Her husband urged her to pursue a doctorate.

"With the Ph.D., I enjoyed every single minute of it, give or take a statistics class or two," she said with a laugh. "It allowed me to focus on my specialty, which is career and technical education and industry credentials.

"The professors are wonderful, wonderful people who are passionate about what they do. That makes you even more passionate about what you want to do."

William Owings, professor of educational leadership in the Darden College, was especially influential. "He is a teller of bad jokes, one of the smartest people I know and has made education finance something special," she said. "I never knew that it could be so interesting."

"It was a delight working with Anjanette," Owings said. "She is a bright and hard-working woman with great attention to detail. I invited the two folks from the Virginia Department of Education who are in charge of the career and technical education program to attend her dissertation defense. A few weeks later they offered her a job."

Hendricks' dissertation, "The Relationship Between the Earning of Career and Technical Industry Credentials and the Virginia Economy," focused on the financial benefits of CTE credentials.

Hendricks' research found that CTE has the potential for a tremendous financial impact.

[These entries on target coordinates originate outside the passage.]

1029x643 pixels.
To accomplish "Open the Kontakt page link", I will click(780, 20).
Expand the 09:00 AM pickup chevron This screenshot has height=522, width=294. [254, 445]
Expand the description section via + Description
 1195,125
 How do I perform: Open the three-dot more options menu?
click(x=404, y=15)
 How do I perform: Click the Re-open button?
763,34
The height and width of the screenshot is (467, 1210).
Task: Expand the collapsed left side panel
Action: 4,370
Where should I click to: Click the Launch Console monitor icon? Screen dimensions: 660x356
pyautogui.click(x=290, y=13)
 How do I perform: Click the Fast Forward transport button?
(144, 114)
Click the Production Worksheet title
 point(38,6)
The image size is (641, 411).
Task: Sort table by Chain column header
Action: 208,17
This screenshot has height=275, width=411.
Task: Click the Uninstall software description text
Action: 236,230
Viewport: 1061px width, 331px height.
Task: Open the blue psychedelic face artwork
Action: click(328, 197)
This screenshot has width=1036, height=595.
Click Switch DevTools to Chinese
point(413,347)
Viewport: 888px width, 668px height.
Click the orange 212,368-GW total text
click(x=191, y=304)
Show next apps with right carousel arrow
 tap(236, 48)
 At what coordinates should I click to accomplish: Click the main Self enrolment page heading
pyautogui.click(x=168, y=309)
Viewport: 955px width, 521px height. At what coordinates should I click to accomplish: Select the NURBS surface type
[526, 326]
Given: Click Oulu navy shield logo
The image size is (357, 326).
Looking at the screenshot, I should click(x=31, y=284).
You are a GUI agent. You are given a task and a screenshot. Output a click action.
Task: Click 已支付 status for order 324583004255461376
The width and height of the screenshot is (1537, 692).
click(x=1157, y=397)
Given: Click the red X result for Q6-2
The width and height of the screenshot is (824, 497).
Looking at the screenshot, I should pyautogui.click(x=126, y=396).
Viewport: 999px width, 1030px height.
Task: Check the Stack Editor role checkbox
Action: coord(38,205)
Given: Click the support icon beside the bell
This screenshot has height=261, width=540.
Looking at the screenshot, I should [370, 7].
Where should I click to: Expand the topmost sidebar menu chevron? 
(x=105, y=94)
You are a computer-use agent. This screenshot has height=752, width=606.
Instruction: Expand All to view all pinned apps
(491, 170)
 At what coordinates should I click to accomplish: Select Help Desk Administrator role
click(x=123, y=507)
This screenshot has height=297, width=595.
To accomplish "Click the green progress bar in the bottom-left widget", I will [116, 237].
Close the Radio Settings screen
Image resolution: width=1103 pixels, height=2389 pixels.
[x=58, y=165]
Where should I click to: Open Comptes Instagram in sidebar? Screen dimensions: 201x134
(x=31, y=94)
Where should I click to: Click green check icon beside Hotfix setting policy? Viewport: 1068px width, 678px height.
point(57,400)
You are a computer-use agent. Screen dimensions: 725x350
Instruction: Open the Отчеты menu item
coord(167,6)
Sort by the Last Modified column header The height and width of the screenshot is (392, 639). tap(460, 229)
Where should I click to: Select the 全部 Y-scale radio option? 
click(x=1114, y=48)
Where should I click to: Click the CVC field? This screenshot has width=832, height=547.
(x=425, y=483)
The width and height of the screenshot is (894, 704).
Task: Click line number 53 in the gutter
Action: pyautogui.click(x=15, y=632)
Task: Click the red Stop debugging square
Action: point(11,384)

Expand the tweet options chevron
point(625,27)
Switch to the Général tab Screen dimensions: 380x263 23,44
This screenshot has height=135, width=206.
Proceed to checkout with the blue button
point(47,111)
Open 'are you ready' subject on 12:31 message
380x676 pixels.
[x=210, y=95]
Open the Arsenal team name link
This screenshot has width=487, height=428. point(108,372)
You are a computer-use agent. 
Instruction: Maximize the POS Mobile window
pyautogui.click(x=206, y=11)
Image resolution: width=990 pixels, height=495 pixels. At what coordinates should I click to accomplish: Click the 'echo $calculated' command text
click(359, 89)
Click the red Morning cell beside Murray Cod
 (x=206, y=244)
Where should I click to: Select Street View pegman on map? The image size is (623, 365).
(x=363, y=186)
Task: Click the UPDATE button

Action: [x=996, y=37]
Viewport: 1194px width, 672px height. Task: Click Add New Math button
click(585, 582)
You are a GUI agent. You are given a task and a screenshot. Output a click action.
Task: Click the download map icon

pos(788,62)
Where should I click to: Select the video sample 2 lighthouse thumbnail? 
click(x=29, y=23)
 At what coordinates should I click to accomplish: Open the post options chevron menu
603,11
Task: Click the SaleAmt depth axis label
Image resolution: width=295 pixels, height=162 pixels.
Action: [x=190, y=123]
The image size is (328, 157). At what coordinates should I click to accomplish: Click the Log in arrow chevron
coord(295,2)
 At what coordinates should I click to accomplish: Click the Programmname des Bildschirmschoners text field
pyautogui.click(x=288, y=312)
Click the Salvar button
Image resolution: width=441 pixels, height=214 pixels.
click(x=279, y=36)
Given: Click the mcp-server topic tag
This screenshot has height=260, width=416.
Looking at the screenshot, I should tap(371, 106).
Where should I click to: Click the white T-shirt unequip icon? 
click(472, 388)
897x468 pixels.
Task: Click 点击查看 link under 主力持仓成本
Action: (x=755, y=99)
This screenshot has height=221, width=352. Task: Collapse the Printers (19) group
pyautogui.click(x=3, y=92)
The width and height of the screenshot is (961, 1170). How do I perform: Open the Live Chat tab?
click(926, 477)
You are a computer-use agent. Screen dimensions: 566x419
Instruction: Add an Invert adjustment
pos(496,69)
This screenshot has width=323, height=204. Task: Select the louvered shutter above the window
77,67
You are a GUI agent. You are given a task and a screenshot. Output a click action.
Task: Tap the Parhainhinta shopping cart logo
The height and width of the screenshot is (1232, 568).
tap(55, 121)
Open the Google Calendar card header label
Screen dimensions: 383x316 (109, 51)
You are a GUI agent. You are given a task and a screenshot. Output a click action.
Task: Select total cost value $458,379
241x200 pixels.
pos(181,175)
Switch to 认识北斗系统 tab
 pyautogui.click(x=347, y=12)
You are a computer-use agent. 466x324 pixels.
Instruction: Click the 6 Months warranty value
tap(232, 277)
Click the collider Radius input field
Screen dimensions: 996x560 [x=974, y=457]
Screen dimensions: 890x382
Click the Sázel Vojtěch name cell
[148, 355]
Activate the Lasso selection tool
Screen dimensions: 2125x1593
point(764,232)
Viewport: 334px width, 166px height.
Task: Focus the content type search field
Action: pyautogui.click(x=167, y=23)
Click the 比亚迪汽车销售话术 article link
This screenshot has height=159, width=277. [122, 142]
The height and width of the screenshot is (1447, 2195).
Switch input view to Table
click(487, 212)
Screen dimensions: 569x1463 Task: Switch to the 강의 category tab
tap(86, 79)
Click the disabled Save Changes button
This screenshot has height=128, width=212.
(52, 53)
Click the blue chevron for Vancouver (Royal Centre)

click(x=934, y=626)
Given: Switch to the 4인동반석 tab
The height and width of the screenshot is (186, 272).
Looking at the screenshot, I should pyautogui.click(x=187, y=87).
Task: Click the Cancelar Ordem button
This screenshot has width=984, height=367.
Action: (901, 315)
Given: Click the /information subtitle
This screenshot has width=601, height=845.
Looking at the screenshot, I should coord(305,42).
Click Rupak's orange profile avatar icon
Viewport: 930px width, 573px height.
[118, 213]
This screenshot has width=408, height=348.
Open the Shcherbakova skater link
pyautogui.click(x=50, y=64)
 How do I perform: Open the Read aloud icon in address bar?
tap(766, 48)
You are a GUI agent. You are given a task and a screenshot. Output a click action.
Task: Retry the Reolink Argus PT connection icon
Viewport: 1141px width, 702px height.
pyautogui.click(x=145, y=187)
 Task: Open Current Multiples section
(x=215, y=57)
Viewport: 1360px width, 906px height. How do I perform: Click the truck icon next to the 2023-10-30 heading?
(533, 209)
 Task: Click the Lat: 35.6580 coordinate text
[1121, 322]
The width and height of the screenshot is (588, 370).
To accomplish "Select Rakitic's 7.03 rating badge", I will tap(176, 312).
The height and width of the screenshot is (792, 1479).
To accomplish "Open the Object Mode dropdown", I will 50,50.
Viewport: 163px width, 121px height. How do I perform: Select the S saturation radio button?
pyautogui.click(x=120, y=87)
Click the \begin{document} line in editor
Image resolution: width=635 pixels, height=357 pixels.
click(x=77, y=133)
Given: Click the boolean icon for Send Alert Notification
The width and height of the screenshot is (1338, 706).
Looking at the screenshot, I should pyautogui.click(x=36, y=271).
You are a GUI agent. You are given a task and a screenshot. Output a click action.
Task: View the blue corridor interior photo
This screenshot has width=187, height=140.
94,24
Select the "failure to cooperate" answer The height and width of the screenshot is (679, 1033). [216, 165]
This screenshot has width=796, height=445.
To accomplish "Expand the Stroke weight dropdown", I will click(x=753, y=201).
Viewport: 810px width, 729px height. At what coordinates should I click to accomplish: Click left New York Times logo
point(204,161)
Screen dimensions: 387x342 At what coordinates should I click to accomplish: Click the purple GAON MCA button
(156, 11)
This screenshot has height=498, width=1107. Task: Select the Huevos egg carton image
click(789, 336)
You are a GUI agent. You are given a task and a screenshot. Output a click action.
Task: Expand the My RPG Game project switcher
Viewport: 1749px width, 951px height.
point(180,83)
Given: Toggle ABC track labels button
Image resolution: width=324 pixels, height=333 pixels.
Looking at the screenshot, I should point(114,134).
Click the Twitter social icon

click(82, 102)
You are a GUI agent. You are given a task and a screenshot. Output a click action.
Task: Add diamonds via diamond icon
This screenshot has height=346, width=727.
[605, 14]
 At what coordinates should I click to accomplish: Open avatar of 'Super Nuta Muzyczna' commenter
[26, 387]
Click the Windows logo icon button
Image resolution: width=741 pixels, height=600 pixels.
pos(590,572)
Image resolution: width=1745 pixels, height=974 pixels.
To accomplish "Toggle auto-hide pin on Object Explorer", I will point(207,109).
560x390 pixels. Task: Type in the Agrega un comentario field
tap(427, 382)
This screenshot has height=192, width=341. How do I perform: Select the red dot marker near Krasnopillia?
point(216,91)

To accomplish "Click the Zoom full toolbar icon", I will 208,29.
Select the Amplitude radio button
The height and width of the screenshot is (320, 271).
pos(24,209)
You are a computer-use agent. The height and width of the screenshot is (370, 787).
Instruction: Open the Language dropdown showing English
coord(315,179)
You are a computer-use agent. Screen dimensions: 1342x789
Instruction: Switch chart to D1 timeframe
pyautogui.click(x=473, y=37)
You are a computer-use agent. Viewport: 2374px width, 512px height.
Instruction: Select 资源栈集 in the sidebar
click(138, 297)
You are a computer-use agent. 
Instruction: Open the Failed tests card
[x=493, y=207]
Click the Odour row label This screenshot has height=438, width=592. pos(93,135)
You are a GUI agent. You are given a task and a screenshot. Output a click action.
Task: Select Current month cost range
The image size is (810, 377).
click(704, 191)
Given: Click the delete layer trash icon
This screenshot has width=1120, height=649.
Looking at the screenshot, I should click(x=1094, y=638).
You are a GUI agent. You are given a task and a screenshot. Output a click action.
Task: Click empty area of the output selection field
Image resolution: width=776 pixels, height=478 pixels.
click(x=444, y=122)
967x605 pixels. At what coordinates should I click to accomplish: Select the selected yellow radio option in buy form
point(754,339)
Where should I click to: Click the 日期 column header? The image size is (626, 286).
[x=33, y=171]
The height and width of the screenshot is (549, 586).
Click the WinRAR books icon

Among her findings:

- Over the past five years, the annual growth rate of completers in CTE programs in Virginia stands at 0.2%. A completer student is one who has earned all the required units in a state-recognized CTE program.

- In that same time period, while 678,046 "soft skills" assessments were administered to CTE students in Virginia, only 133,721 technical content-based industry credentials were taken.

- The potential average annual salary for students gaining industry credentials in Virginia's labor market is $54,311.

- In Virginia, for every four CTE completer students per high school (on average) who graduate and enter the workforce, the annual income tax revenue to be claimed by the state is estimated to be $53 million, or $237 million over five years.

"Imagine if each high school were to add one completer class with 20 students in it," she said. "After five years, the income tax available to the state could be more than $1.3 billion."

Hendricks hopes that her research, which won the National Education Finance Academy Dissertation of the Year Award, will lead to policy and curriculum changes.

The dissertation has been downloaded by the U.S. Senate, as well as in nine countries.

"We need to make sure that when our students leave school, they have the skills and credentials to be head and shoulders above any other applicants out there," she said.